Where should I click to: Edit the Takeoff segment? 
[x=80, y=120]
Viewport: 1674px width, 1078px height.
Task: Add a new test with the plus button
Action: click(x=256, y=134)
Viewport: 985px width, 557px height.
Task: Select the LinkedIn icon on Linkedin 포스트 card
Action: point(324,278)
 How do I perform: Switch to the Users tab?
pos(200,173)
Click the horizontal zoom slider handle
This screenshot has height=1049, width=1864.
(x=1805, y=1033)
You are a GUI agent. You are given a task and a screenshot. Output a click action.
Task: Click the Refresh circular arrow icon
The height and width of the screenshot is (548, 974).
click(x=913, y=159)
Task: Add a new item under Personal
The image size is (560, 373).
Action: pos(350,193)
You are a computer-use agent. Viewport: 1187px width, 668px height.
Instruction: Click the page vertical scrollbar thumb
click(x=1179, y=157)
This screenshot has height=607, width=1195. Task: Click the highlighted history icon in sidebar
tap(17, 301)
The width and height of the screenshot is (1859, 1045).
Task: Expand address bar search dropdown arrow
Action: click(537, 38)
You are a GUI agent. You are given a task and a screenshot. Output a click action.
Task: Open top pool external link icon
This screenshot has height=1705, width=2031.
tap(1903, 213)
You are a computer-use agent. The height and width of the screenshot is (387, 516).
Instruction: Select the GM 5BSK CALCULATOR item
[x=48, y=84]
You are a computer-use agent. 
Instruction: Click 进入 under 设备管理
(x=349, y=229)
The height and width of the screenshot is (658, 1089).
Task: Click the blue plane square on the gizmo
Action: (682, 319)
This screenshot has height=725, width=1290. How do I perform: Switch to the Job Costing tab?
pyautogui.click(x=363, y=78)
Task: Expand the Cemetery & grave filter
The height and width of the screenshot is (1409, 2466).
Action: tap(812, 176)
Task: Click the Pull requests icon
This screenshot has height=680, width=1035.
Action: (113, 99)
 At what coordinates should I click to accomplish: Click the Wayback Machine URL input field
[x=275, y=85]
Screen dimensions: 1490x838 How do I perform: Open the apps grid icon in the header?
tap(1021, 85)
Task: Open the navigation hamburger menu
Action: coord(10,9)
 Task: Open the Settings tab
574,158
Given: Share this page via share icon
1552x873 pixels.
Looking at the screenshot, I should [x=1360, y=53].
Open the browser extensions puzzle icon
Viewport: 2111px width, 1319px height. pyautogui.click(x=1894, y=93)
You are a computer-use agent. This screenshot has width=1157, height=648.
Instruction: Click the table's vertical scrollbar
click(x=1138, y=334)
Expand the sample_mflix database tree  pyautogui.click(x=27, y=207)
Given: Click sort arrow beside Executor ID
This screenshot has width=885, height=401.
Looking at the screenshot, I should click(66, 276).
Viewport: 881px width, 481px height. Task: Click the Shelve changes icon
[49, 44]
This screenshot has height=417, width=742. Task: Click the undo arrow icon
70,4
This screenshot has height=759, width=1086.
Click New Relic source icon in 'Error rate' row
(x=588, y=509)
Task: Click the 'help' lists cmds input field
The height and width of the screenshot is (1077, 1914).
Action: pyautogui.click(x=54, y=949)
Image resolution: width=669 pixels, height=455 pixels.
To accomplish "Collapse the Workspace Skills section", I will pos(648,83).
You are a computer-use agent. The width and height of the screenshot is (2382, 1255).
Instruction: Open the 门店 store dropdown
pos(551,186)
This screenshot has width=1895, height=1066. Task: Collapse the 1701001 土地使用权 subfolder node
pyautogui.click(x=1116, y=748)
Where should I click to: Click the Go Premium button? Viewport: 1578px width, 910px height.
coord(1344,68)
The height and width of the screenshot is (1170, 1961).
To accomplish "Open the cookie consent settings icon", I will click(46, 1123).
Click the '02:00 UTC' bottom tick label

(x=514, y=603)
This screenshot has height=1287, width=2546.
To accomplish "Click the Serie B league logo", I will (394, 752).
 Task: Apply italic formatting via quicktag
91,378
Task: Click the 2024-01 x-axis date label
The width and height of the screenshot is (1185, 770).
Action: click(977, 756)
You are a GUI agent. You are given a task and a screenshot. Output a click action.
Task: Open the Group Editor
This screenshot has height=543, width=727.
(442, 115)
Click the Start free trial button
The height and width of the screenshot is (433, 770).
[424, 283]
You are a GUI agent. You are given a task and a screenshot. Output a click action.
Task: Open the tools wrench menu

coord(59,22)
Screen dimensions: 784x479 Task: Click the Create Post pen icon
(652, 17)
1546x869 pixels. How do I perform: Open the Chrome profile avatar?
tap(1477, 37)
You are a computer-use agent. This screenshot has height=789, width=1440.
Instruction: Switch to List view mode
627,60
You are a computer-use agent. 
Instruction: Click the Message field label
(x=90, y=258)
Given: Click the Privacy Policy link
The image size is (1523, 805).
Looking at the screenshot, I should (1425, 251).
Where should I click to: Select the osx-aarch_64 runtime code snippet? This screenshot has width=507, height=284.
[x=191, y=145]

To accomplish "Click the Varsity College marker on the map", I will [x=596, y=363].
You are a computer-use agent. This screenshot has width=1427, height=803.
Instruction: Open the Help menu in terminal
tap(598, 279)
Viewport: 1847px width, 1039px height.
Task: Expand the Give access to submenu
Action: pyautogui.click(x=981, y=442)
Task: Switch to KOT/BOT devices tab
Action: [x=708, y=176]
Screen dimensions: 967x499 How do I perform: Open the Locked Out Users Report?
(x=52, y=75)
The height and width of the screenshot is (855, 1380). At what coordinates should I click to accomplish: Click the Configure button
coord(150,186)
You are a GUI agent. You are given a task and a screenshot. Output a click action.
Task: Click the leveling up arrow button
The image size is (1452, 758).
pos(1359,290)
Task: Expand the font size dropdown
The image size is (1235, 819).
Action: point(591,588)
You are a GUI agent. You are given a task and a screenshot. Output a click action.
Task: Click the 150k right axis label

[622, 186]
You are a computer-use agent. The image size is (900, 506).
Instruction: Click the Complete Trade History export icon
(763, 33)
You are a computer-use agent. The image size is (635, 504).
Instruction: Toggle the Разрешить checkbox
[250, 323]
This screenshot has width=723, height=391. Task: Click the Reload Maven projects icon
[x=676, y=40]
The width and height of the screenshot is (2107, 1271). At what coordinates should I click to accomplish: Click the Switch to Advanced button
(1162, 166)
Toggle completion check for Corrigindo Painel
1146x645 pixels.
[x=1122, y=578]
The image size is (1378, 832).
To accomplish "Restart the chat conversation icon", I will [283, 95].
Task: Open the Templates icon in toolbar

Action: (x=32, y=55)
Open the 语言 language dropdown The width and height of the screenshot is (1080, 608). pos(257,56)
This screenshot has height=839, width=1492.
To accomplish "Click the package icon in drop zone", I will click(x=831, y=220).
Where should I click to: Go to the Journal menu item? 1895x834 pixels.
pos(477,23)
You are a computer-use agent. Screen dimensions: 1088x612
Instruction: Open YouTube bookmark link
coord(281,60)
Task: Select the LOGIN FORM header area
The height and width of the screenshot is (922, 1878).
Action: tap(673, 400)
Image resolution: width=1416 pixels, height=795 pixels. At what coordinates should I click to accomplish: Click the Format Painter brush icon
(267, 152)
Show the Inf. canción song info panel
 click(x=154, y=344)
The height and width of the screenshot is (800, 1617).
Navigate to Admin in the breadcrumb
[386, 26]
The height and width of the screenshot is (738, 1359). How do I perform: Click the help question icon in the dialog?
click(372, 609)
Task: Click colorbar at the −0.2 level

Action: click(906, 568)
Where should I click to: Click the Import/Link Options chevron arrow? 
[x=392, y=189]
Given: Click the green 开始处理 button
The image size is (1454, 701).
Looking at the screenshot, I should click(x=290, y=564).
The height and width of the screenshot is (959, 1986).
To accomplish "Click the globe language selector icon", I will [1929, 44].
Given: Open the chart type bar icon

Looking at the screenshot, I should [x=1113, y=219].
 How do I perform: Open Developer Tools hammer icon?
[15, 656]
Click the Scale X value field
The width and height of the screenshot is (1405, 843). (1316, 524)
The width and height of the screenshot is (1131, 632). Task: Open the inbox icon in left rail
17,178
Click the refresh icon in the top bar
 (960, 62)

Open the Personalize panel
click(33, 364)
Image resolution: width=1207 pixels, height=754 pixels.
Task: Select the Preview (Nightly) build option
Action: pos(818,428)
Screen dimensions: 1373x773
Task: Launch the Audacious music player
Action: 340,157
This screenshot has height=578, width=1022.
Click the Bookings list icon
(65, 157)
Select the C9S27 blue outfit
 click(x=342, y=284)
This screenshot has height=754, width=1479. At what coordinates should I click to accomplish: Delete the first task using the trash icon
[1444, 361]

**Problem to solve**
Please go through the entries and show every line with the word "will".

**Written answer**
To accomplish "Collapse the Workspace Skills section", I will pos(648,83).
To accomplish "Open the cookie consent settings icon", I will click(46, 1123).
To accomplish "Click the Serie B league logo", I will (394, 752).
To accomplish "Click the Varsity College marker on the map", I will [x=596, y=363].
To accomplish "Restart the chat conversation icon", I will [283, 95].
To accomplish "Click the package icon in drop zone", I will click(x=831, y=220).
To accomplish "Click the globe language selector icon", I will [1929, 44].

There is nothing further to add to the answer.